Why Blood Pressure Drugs Are Dangerous for Seniors
When you go in for a checkup, one of the first things they do is take your blood pressure. If your numbers are over 130/80, chances are you’ll be prescribed a hypertension drug.
But if you are older, taking the medication could send you to an early grave.
That may sound alarmist. But it’s exactly what scientists found in a major new study of 415,980 people.
It showed that in people over 75, high blood pressure is linked to a longer lifespan. Normal blood pressure (under 130/80)—which most doctors want you to have—was actually associated with earlier death.
The researchers found this effect held especially true for frail seniors. With low blood pressure, they had a 62% higher risk of death over 10 years.

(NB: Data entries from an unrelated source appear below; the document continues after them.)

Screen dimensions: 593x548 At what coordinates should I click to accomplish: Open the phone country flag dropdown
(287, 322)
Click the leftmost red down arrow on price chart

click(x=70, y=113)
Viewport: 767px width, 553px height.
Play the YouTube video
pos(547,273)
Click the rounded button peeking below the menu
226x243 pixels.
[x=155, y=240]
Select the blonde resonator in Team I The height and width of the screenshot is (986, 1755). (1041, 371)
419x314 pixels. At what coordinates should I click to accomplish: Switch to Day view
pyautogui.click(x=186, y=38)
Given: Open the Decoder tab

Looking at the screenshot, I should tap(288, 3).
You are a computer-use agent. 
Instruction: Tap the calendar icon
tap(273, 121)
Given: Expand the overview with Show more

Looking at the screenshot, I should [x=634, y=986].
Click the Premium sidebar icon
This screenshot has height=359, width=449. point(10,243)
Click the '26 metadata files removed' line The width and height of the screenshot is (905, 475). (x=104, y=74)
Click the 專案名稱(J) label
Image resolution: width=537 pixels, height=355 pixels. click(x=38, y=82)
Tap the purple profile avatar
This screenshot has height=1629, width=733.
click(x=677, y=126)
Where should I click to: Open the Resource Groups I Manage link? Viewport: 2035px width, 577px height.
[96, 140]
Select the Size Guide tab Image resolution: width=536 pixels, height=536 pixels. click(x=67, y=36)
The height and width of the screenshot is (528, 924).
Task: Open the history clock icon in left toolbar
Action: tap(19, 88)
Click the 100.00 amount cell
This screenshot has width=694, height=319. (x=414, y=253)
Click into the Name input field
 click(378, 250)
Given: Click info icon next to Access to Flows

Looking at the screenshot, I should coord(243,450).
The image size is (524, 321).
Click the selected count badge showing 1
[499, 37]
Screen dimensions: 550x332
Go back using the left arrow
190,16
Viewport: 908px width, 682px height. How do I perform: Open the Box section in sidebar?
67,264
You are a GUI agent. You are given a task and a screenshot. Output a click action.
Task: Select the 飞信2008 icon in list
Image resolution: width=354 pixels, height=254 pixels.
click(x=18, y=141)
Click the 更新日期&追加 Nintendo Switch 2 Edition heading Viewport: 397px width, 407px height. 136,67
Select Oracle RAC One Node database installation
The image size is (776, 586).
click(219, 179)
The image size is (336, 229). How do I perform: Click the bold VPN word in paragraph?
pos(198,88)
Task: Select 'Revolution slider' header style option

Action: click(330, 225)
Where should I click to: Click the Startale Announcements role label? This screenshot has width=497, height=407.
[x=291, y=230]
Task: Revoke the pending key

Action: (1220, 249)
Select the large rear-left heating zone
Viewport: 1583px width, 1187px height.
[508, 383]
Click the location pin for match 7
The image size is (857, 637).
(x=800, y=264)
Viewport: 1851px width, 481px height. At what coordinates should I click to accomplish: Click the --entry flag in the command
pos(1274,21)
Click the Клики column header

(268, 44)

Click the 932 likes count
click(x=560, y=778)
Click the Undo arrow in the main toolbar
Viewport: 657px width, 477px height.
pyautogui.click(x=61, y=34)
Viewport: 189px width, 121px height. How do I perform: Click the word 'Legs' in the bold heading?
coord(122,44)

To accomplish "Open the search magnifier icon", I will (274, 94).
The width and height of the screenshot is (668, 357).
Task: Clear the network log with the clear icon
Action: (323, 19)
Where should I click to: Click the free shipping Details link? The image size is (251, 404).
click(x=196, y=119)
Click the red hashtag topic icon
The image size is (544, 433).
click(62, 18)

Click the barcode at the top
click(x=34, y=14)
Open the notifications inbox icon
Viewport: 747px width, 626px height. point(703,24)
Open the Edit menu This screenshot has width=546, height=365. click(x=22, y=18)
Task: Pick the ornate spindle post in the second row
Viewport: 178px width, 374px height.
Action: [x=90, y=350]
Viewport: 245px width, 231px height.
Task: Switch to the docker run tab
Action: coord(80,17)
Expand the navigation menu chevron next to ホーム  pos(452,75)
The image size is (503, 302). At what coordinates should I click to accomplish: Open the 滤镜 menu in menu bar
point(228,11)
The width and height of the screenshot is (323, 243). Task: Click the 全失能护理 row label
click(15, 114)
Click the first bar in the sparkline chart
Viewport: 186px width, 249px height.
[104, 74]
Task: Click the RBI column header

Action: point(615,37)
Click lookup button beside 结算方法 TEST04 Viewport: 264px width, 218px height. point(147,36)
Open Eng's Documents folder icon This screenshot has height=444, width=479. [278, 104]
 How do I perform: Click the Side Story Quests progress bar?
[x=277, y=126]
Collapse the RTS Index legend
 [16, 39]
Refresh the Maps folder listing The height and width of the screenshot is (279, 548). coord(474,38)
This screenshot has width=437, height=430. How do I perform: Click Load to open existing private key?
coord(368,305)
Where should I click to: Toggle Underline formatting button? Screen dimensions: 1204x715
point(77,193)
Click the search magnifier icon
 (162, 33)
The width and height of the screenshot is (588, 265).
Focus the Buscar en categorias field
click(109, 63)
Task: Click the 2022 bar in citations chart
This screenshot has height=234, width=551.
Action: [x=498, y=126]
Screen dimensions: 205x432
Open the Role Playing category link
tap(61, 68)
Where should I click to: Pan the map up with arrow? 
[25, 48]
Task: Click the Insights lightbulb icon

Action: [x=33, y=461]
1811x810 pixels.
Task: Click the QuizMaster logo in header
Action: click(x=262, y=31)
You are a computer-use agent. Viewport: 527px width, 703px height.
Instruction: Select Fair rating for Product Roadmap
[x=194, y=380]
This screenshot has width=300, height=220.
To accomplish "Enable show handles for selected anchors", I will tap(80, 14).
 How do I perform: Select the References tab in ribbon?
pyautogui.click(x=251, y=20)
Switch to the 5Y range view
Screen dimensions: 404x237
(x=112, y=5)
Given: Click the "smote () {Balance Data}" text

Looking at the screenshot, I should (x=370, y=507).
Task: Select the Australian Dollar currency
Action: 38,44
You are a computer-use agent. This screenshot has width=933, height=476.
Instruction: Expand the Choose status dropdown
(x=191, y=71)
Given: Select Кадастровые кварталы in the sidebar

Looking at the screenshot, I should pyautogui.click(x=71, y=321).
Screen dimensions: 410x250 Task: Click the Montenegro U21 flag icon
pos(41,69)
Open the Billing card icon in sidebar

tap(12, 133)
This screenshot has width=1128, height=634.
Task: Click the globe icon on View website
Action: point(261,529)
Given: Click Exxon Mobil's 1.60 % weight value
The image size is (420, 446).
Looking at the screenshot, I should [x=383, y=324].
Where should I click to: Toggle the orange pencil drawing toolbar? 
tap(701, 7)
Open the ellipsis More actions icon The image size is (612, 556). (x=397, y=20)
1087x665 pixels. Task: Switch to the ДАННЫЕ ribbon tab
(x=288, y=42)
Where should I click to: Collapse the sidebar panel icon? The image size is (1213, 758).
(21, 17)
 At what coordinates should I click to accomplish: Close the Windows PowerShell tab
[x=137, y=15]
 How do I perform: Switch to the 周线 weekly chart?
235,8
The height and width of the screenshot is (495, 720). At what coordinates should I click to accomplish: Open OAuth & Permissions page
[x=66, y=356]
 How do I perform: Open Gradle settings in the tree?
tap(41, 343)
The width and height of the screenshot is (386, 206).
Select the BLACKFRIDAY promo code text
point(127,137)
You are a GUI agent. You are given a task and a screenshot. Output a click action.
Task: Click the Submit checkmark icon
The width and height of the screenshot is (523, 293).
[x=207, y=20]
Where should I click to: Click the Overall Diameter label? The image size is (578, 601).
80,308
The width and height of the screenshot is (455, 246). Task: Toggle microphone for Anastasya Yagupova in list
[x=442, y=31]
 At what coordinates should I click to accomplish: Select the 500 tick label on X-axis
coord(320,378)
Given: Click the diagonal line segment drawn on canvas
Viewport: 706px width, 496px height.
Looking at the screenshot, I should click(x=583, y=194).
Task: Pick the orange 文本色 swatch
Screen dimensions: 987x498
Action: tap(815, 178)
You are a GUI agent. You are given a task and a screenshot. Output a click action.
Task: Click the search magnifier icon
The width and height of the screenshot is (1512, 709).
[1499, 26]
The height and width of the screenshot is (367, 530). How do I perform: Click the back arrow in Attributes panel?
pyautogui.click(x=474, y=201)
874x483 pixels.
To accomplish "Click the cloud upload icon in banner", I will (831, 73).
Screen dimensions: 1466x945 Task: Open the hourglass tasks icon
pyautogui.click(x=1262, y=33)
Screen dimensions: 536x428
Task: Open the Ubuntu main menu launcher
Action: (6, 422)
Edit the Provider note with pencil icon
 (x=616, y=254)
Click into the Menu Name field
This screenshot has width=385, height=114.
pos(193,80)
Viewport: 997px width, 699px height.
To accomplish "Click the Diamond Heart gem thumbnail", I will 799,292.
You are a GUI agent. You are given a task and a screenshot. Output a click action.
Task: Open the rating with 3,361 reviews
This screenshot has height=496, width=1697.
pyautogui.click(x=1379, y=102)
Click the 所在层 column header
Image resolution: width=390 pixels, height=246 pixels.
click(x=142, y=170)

The study comes from Britain’s University of Exeter. It was led by doctoral candidate Jane Masoli. She said that, even though blood pressure guidelines keep moving to lower “normal” readings, “our findings indicate this may not be appropriate in frail older adults.”
An earlier study backs up this idea. It found that high blood pressure helps older people stay mentally sharp.
The research was published in the journal Alzheimer’s and Dementia. Scientists followed 559 people over 90 for close to three years. None of the subjects had dementia when the study began.
The researchers collected the subjects’ blood pressure history from earlier years and checked them for dementia every six months. The study defined high blood pressure as 140/90 or higher.
The researchers found that subjects who developed high blood pressure were up to 63% less likely to develop dementia. Professor Maria Corrada was the lead researcher. She said it could be that higher blood pressure is needed as you age to keep adequate blood flowing to the brain and maintain normal mental function.
Another study found that high blood pressure in certain situations can actually save your life.
The research comes from the University of Georgia. Scientists there wanted to find out what would be the optimal blood pressure level for someone who has had a stroke.
They looked at the medical records of more than 4,000 stroke patients. A portion of the patients were treated for high blood pressure. The rest were given no treatment.
The patients who fared the best had high blood pressure. Their systolic reading (the upper number) was about 140 mmHg. Fewer of them suffered a second stroke, heart disease, or death.
Professor Changwei Li led the study. The findings show that blood pressure drugs may do more harm than good in people who have had a stroke or who are at high risk for one. For these patients, it’s best to maintain blood pressure closer to 140/90 than 120/80, he said.